Extract to read:
[START]

[dundee] analysing server failure

Andrew Clayton dundee at lists.lug.org.uk
Tue Jul 29 18:41:00 2003


On Tue, 2003-07-29 at 10:41, David R. Baird wrote:
> Last night, sometime after 21:15, my web server (Redhat 7.2) 
> stopped serving web pages and stopped allowing ssh logins. Lots 
> of other things stopped as well - hourly logcheck emails, and a 5 
> minutely cron job that checks if the web server and other daemons 
> are running and restarts them and emails me if not. Unfortunately 
> I didn't discover this until 9am today! A hardware reset brought 
> the thing back up, but I'd like to find out what happened. 
> 

Things like this could be caused if you have run out of ram (OOM). Run
out of disk space, or some kind of hardware error, like faulty ram or
the disk subsystem seems to have vanished...


> In fact, I have a reasonable suspicion that the problem was an 
> enormous log file created by mod_jk from the Apache server. It 
> was 125MB, last modified on Jul 26th. I need to re-configure the

Thats not really very large... worry as you approach the 2GB mark.


>  
> server to not use that module. 
> 
> What I'd like to know is if I've missed anywhere to look for 
> useful messages. I've checked all the log files in /var/log, but 
> all I can get is an estimate of when the thing stopped. There 
> don't seem to be any unusual things going on in the messages, 
> secure, cron, maillog, or httpd/error_log files.

[END]

Data:
[START]

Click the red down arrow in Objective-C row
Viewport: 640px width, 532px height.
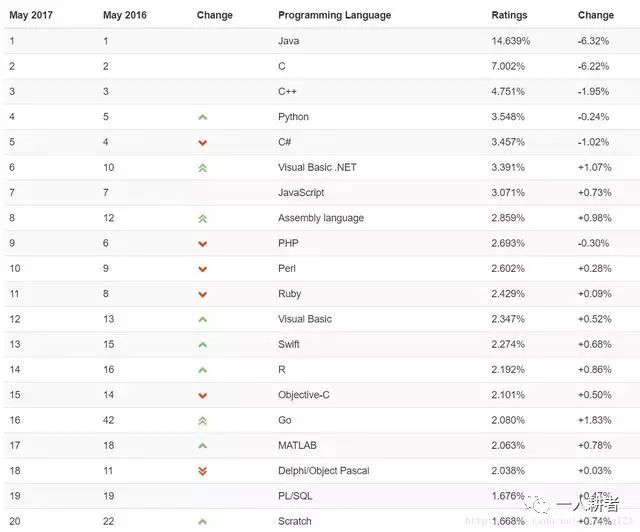(202, 395)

[END]

Challenges:
**1)** Answer these questions from the server-failure thread:
(a) Which version of Redhat was the web server running?
(b) How large was the log file created by mod_jk?
(c) What size does the reply say to start worrying about?
**2)** Quote the server-failure thread from "On Tue, 2003-07-29" up to and including "to have vanished...".
**3)** Extend the server-failure thread from the point where it stops.
The listing is separate material with no connection to the server-failure thread.

Answers provided:
**1)**
(a) Redhat 7.2
(b) 125MB
(c) The 2GB mark

**2)**
On Tue, 2003-07-29 at 10:41, David R. Baird wrote:
> Last night, sometime after 21:15, my web server (Redhat 7.2) 
> stopped serving web pages and stopped allowing ssh logins. Lots 
> of other things stopped as well - hourly logcheck emails, and a 5 
> minutely cron job that checks if the web server and other daemons 
> are running and restarts them and emails me if not. Unfortunately 
> I didn't discover this until 9am today! A hardware reset brought 
> the thing back up, but I'd like to find out what happened. 
> 

Things like this could be caused if you have run out of ram (OOM). Run
out of disk space, or some kind of hardware error, like faulty ram or
the disk subsystem seems to have vanished...

**3)**
> 

grep -i oom /var/log/messages
grep -i oops /var/log/messages

Check your disk usage.

Run the sar command to see if it is setup, this can give lots of really
useful information.

If it's installed then we can go from there.



If it's not there, then you should definately install the sysstat
package. There should be an rpm in the Red Hat 7.2 media if not google
for it.

And make sure you have a file called sysstat in /etc/cron.d that
contains

# run system activity accounting tool every 10 minutes
*/10 * * * * root /usr/lib/sa/sa1 1 1
# generate a daily summary of process accounting at 23:53
53 23 * * * root /usr/lib/sa/sa2 -A


This will gather all kinds if system information.
 
> Any suggestions?
> 
> d.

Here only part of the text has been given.